Danny Fenton was a riot to talk, err write to in all honestly.
From his dry punny humor (and boy can he give even Dick a run for his money in the pun department but hey using some of them actually got Dick to warm up to him a few missions ago) and death jokes so many death jokes, to his nerdy love for space Jason enjoyed writing to Danny.
Even the short stories he would write about a ghost kid protecting a small town from other ghosts was interesting to read. He really liked the different kinds of ghosts there could be. Granted some seemed very OP like that Clockwork dude.
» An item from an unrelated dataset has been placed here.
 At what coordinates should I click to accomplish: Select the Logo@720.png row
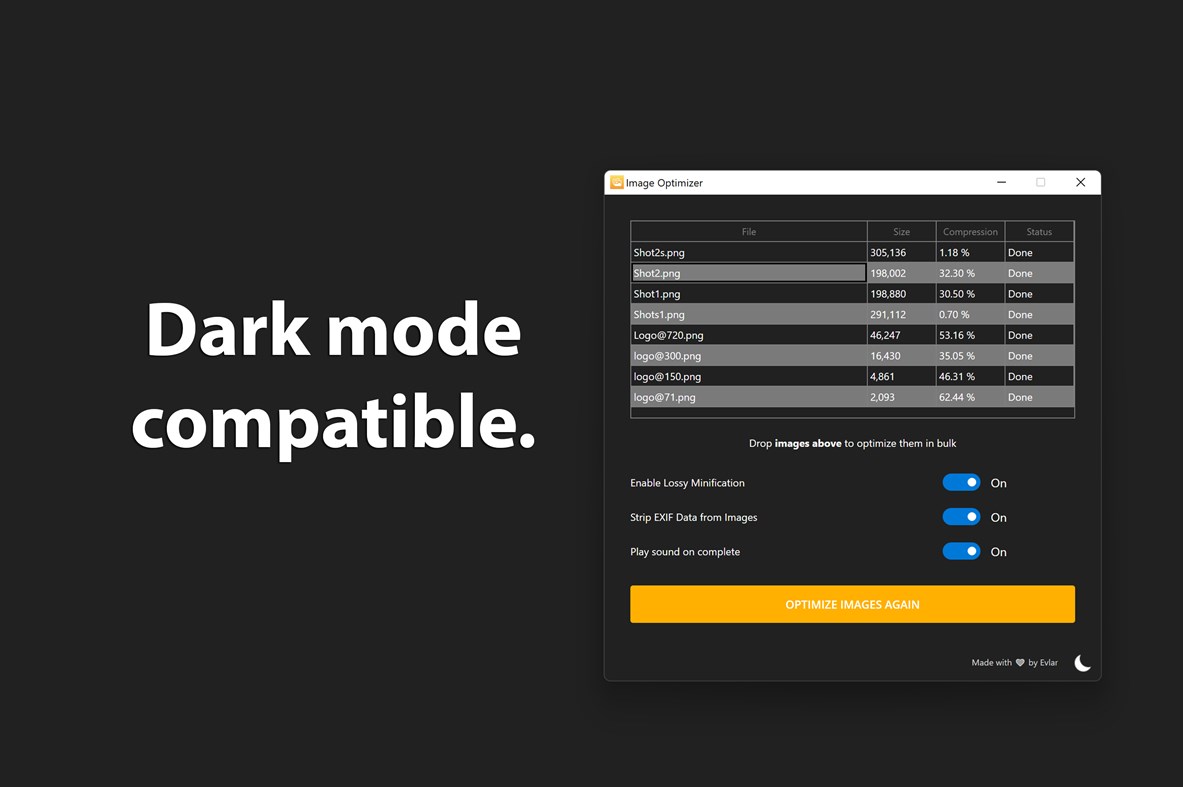748,335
Jason liked writing to Danny, and even after the penpal project was over they had plans to keep sending letters, maybe even exchange numbers soon...
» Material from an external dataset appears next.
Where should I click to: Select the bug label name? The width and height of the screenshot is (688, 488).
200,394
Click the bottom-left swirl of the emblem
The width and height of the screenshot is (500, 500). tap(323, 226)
But then he died by the hands of the Joker.
The letters leaving Wayne Manor may had decreased but the letters being sent never did or at least until a few years ago.
Then Jason somehow returned to the land of the living.
Got taken by the LoA, tossed in the green waters and turned into their Pit Raged weapon for a while before leaving them behind and setting out for his revenge against the Joker and to force B's hand.
And becoming a Crime Boss for a while too. Can't forget that.
Point being with all this going on, the old warm memories of exchanging letters with Danny Fenton was pushed into the back of his mind and forgotten about for a while.
It isn't until one afternoon at Wayne Manor that while roughhousing with Dick, who had Jason in a brotherly headlock as they walked down a hall to one of the sitting rooms, that while Jason had slipped out of Dick's hold had stumbled into a hallway desk that had a few things on the top of it, one of the things being a small box that tumbled off when Jason hit it.
The box lid opened and out of it spilled out a good number of letters.
"Shiii-p, dang it Dick!" Jason said when he looked at the mess he accidentally made and stopped himself from swearing, the place might be named Wayne Manor but everyone knew this was Alfie's domain and no swearing was a rule within his halls.
Dick only laughed and teased only in a way a sibling can do "Hey not my fault your as big as a tank Jaybird! We should get you some caution signals if you keep bumping into things!"
Jason flipped him his favorite finger, thankfully Alfred only knew when they swore thus it did not summon him, and bent down to the letters.
His hands froze when he recognized the hand writing and the address it was sent from.
"From: Danny Fent Nightingale
Amity Park, IL"
To: Jason Todd-Wayne
Gotham City, NJ.
Wayne Manor"
And when Jason opened the letter. He really wasn't expecting what was written inside.
"Jason.
I'm finally leaving Amity Park. I can't be there anymore, not after everything. I'm too tired, and emotionally hurt. Everything is just to much. And I can't keep doing this to myself. My parents still can’t understand there is nothing ‘wrong’ with me or why I refuse to let them take care of Ellie, I refuse to let her live the way Jazz and I did, Jazz has to much on her plate already with her own life and college but she’s been hounding me to reach out to mom and dad, Sam refuses to listen to me when I tell her I want to be more than ‘Phantom’ in Amity Park, and Tucker is so busy trying to get into a good college and job we barely have time to talk nowadays. And don’t get me started on Vlad, that fruitloop’s been breathing down my neck since Ellie’s deaging.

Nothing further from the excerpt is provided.